Brian Rosa is a Research Fellow at the Department of Geography, Autonomous University of Barcelona. His research focuses on urban redevelopment in the wake of deindustrialization, landscapes of urban infrastructure, political debates about urban heritage and preservation, gentrification, visual methods, and the spatial and cultural politics of urban transformation in Spain, the United Kingdom, and the United States. He holds a MRP in City and Regional Planning from Cornell University and a PhD in Human Geography from The University of Manchester. He was previously Marie Sklodowska-Curie Research Fellow at the Department of Humanities, Pompeu Fabra University (Barcelona) and Assistant Professor of Urban Studies and Geography at the City University of New York. 

Rosa’s work in relation to deindustrialization focuses upon the ideologies and practices of postindustrial urban redevelopment and the memory politics of industrial heritage practices. On the topic, he recently published “Deindustrialization Without End: Smokestacks as Postindustrial Monuments” (GeoHumanities, 2022). He is the co-editor of the book “Deconstructing the High Line: Postindustrial Urbanism and the Rise of the Elevated Park (Rutgers University Press, 2017). 

Project description

Post-Industrial Chimneys seen Through Urban Regeneration Imaginaries: toward a Networked GeoHumanities

This research explores the industrial heritage and urban redevelopment in deindustrializing European cities, with a focus on the cultural, social, spatial, and economic implications for historically working-class, industrial neighborhoods, towns, an cities. It focuses on specific elements of urban landscapes that have served as the predominating symbol of industrial-and postindustrial-settlements: industrial chimneys. Exploring the perceptions of residents, retired workers, neighborhood activists, policymakers, designers, and investors of the value(s) of artifacts from the industrial past, as well as planning approaches to their protection, reuse, and/or demolition of industrial structures, I use the case of smokestacks to explore the dual processes of deindustrializatoin and urban redevelopment.
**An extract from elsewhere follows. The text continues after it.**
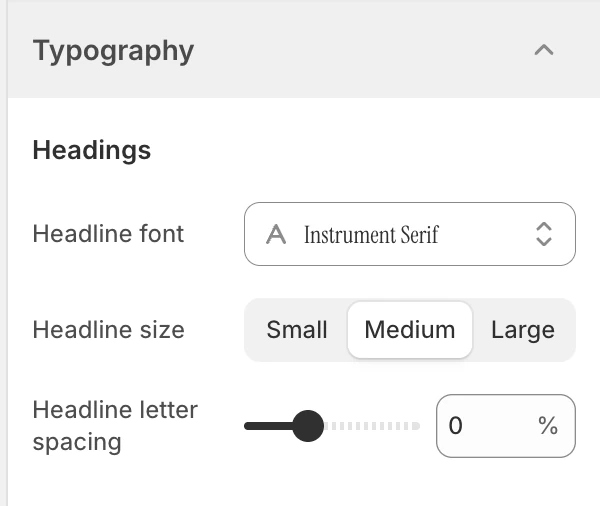Click blank space in Headline font box

tap(486, 234)
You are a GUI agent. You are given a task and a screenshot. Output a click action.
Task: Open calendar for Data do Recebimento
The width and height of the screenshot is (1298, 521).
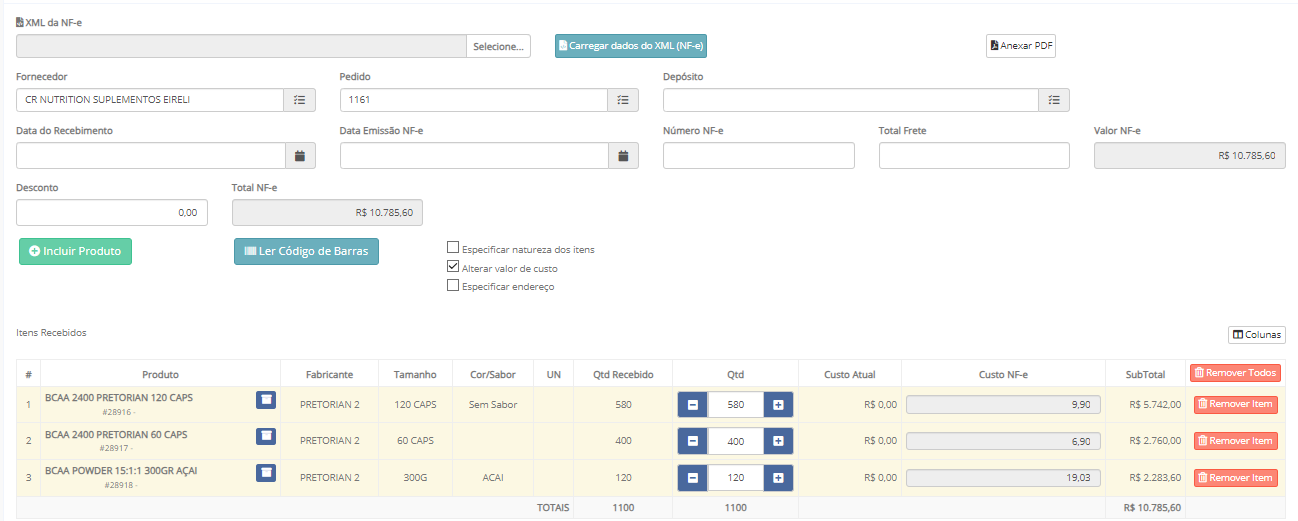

The project focuses on two case studies: Barcelona, Spain and Greater Manchester, England. The Barcelona case focuses on an approach to industrial heritage, beginning in the 1980s, when the city began restoring disused smokestacks as monuments, while often demolishing other factory buildings and structures, in a unique and contentious approach to redevelopment of former industrial districts. Along with archival and interview-based research, the project employs photographic and curatorial methodologies. Central to this was an exhibition, Industrial Obelisks, held at the Barcelona History Museum from April to July, 2022, involving a series of guided visits, public debates, and community workshops.

The Greater Manchester case study will look at the cultural phenomenon surrounding Fred Dibnah, a steeplejack from the town of Bolton who came to national fame in the United Kingdom as a specialist in the demolition of smokestacks, as well as an advocate for the industrial heritage. Dibnah was the subject of a number of television documentaries between the 1970s and 1990s. In exploring Dibnah’s work and public legacy, especially the public ritual of demolition, I seek to understand how industrial chimneys came to stand in for the industrial past of the North of England in the popular imagination.